The project will support 6,000 to 8,000 construction jobs and create 800 to 1000 permanent high-tech positions.
Intel is relying on the smaller chips to develop faster, power-efficient processing while reducing the risk of overheating. “Today’s announcement reflects the next tranche of the continued advancement of Moore’s Law and a further commitment to invest in the future of Intel and America,” Intel President and CEO Paul Otellini said in a statement.
While the company has not decided how the money or the jobs will be split between the operations, John Pemberton, VP of technology and manufacturing group for Intel and plant manager in Chandler, AZ, said the work will be finished by the end of 2012.
In Arizona, Intel will upgrade Fab 12, originally built in 1995. The plant currently is producing older chips in a 65-nanometer process and will be making several generations of upgrades with the investment, Pemberton said.
The other plant upgrade is Fab 32, where Intel recently spent $3 billion on the 32-nanometer process, at the time the highest chip production level.

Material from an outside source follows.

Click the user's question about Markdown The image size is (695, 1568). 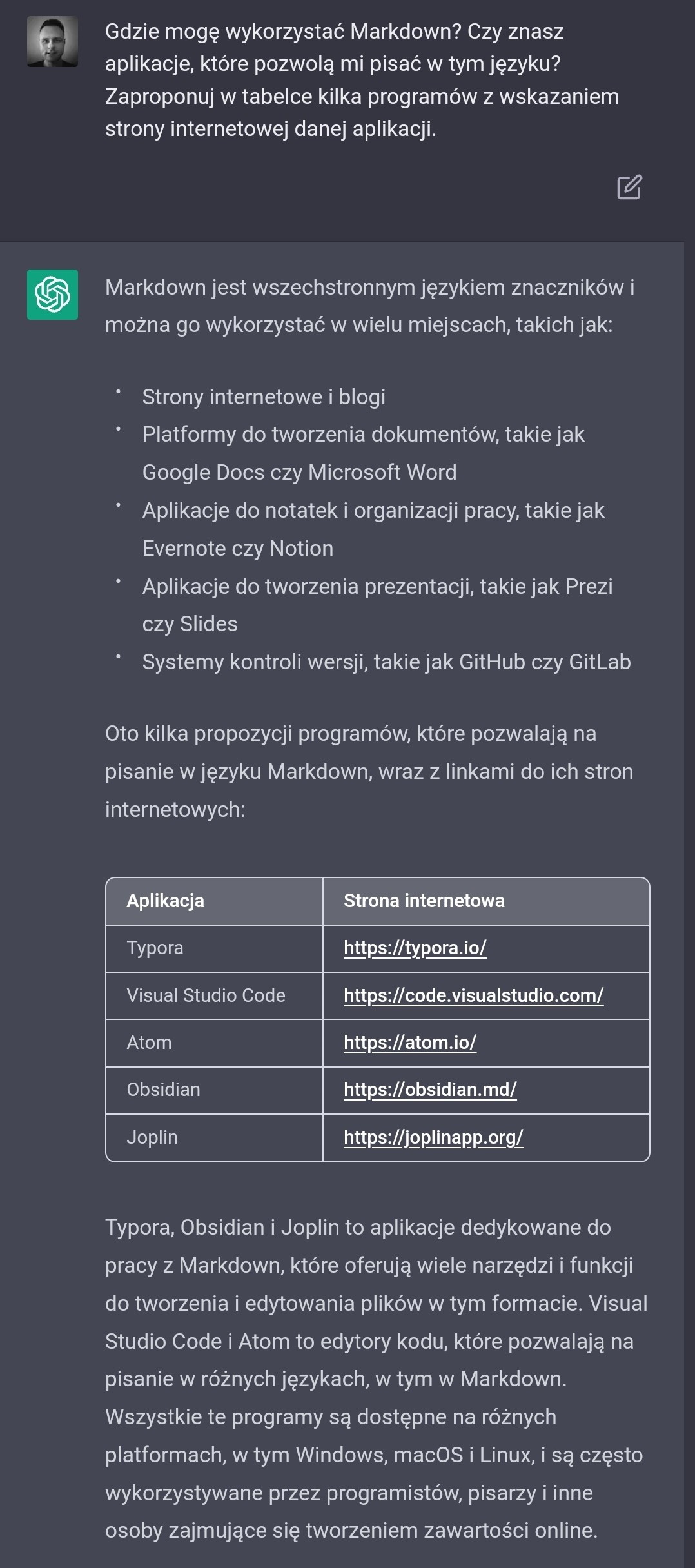[x=361, y=80]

That production facility was built in 2005.
Still, the bulk of the money and the jobs may go to Oregon, which is getting a new fab to be called D1X, slated for startup in 2013. It also will receive money to upgrade two of its current fabs (D1C and D1D).
Arizona Gov. Jan Brewer said the decision continues a tradition of Intel bringing high-wage jobs to the state. The company has about 10,000 employees and is the largest semiconductor employer in the state.